For one, it was Cal who called and caught for both Gilbert and Muñoz. The catcher has a preternatural ability to lead his pitchers through games, an attribute we can credit to his vociferous studying. He gets to the ballpark before anyone else to work out and warm up, but also to study the swings and tendencies of the opposing hitters.
And on top of that, as if that wasn’t enough, he also happens to be the best home run hitter in Major League Baseball. That solitary run the Mariners scored? You already know how. You don’t need me to tell you.
Do you know how great you have to be for MLB to start counting your home runs in the video thumbnail?
His manager, Dan Wilson, couldn’t say enough good things about Cal after the game. “I really thought that was an outstanding at-bat when you look at the whole approach of the at-bat. He battled and waited for a pitch he could drive, and you kind of got that sense he wanted to be the guy in the big moment tonight. And he was, and he delivered.”
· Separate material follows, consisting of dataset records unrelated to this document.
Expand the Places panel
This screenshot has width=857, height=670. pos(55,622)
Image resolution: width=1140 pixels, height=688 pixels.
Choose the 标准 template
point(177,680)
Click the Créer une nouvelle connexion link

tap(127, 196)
Deliver is all Cal does. With this 39th home run, he ties Ken Griffey Jr. for the most home runs through a Mainers player’s first 5 seasons. And he has 61 more games to go.
Baseball is a team sport. Individual heroics aren’t supposed to matter. The Mariners had six seasons of Ken Griffey Jr. before they made the playoffs. They made the playoffs only once more in the 1990s, despite having some of the best players in history at their respective positions. We’ve learned this lesson the hard way.
And yet. Sometimes, for a few fleeting moments, the sport is about the player instead of the team.
Occasionally, greatness asserts itself.